Stott was writing from Colorado, which is perhaps not coincidentally where the Woodmen–a secretive, fraternal order in the mold of Freemasons and Odd Fellows–were founded in 1883. (WOW headquarters moved to Omaha, known as the “Sovereign Camp,” in 1890. The insurance side of the business–rebranded as “Woodmen Life“–persists to this day.) She describes a very particular couple of styles for the monuments the Woodmen initially offered to supply their beneficiary members in good standing upon death.
When and how the Woodmen spread east is unclear, but they sure found a lot of takers in the Mon Valley. I’ve had a devil of a time locating any WOW stones in all of my hundreds of walks through giant Allegheny Cemetery; exactly one found (so far) in equally huge Homewood Cemetery. (Though I haven’t put in the same amount of time there.)
But Dravosburg–WOWza yowza! Richland Cemetery, just uphill from the bridge to McKeesport, has dozens of Woodmen monuments. There are so many in this medium-sized memorial park that at a certain point, your author just stopped looking. You can’t bag them all and I had a cookout to get to.
Stumped
Stott describes the two original designs offered by the Woodmen program as “a six-and-a-half-foot monument consisting of a shaft surmounted by a draped urn … or a seven-and-a-half-foot tree trunk with the Woodmen of the World emblems carved in high relief.”
There is nothing resembling “a draped urn” on any of the WOW monuments at Richland, but tall tree trunks with the Woodmen emblem are in no short supply there. There is a strong similarity in all of these, but they’re not cookie-cutter copies, either. The placement of severed limbs, design of the deceased’s name plaque, and the monument’s base all vary from model to model.
One of these (Peter Wersderfer, below) is decidedly more ornate than all the rest, but whoever decided to face the monument north–so it would be perpetually backlit–never considered the trouble that would cause photographers in the blogosphere a century later. Sigh.
Not Stumped
Even though one being a “member in good standing” was the initial qualification to be in the Woodmen of the World’s monument program, one has to assume the big seven- or eight-foot tree trunks had to cost a lot more than a simple flat slab. Money came into the system somewhere and it wasn’t going to pay out evenly across-the-board.

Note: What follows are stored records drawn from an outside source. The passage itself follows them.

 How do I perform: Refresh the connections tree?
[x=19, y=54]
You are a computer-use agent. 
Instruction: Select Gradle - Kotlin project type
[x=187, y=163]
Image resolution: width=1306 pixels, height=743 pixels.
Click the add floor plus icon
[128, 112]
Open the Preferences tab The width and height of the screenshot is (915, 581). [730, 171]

So there are many Woodmen grave markers out there with no resemblance to trees or stumps or woodland anything. One can see by the examples below that there were a couple more common, much simpler designs and then a number of outliers that look like the monument carvers added the WOW emblem to other off-the-shelf models in their catalog.
Woodwomen of the World?
While there were undoubtedly many many ladies of the frontier who could accurately be described as “woodwomen,” it will come as a surprise to no one that a hundred years ago, a person required a Y chromosome to be eligible for the Woodmen of the World.
That doesn’t mean women were entirely excluded from memorials. Rather, as is so often the case, they arrived on WOW-branded markers partnered with their husbands or in their own separate, adjunct status.

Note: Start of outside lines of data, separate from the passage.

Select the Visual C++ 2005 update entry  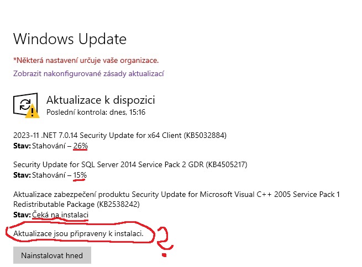[x=176, y=194]

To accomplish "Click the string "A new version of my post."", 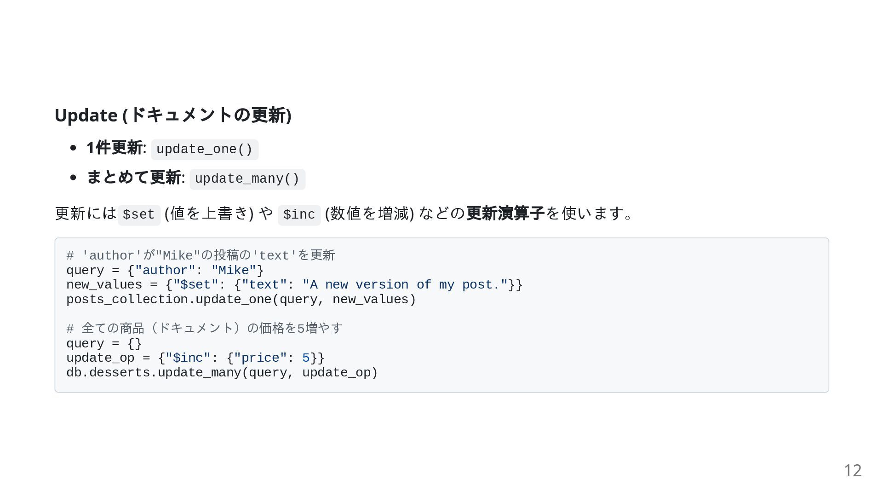I will point(405,285).
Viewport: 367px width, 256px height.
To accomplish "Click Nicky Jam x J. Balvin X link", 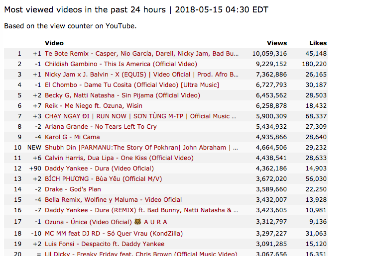I will coord(141,75).
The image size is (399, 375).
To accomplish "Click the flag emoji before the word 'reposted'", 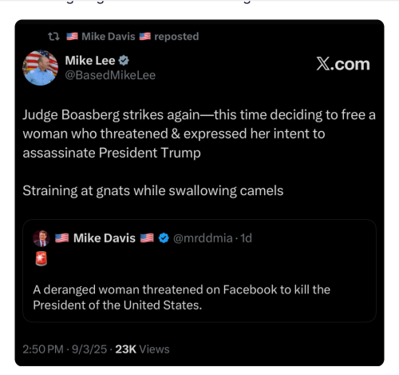I will pos(145,36).
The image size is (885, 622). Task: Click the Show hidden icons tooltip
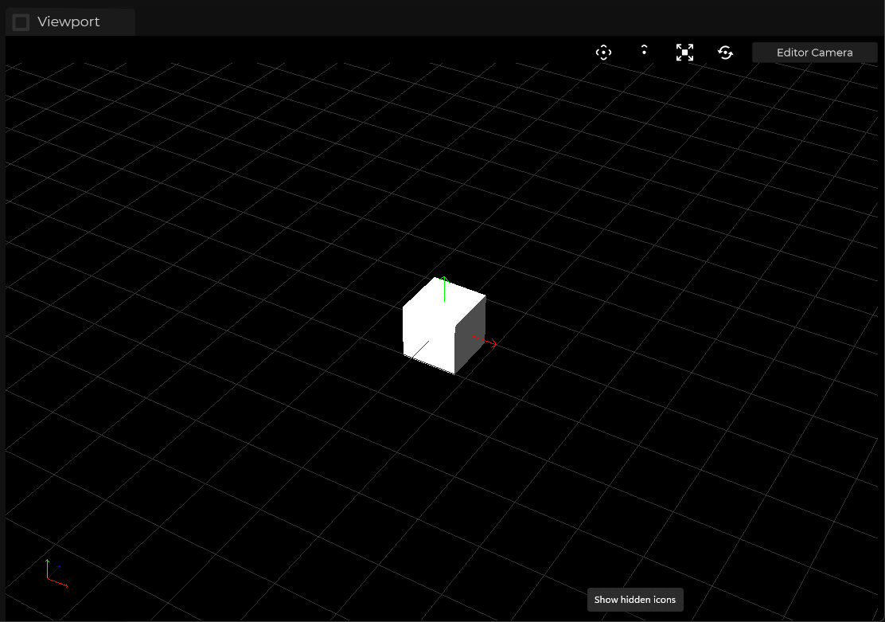(x=634, y=600)
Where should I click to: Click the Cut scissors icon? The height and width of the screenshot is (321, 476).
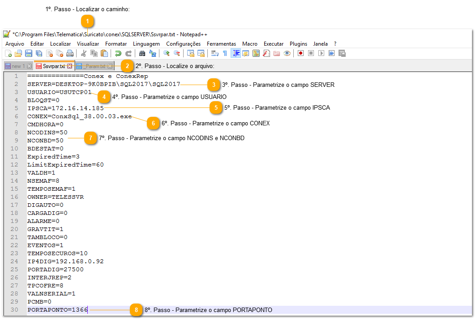click(83, 53)
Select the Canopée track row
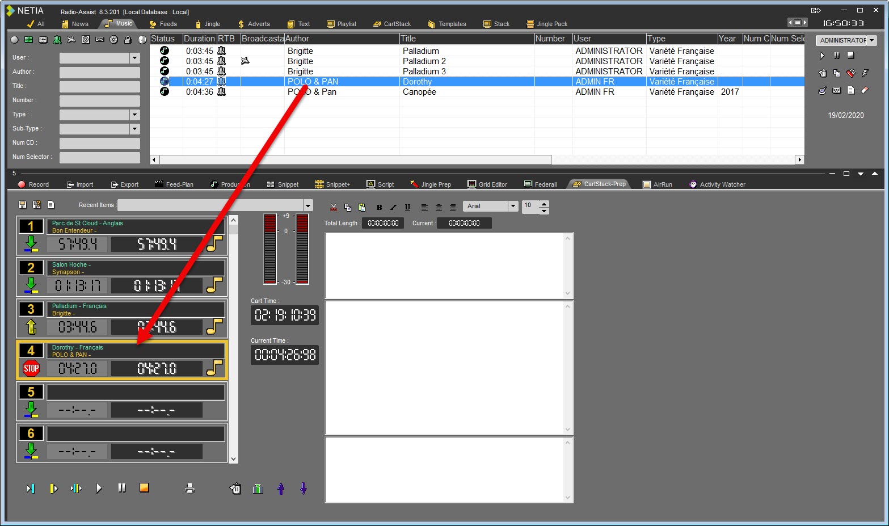 (x=419, y=92)
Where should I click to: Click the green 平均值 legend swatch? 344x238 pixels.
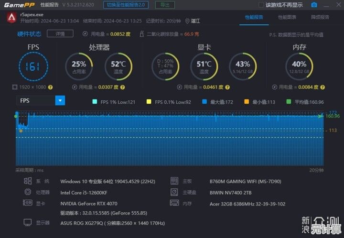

Stott describes a particular version of this the Western U.S. “Women of Woodcraft, the female auxiliary of the Pacific Jurisdiction Woodmen of the World since 1898, also maintained a monument program.”
In Dravosburg, at least, there don’t appear to be any Women of Woodcraft, but rather a number of stones bearing typically female names and the seal-like imprint of the alternate Woodmen Circle. That title is objectively less cool than Women of Woodcraft, but we imagine the route to get there was pretty similar.
Woodmen of the Afterworld
Woodmen of the World grave markers exist for a relatively slim segment of history–approximately, the 1890s through the 1920s. This tracks with what we found in Dravosburg, although the earliest ones spotted are from 1907. The insurance program likely took some extra time to spread this far east.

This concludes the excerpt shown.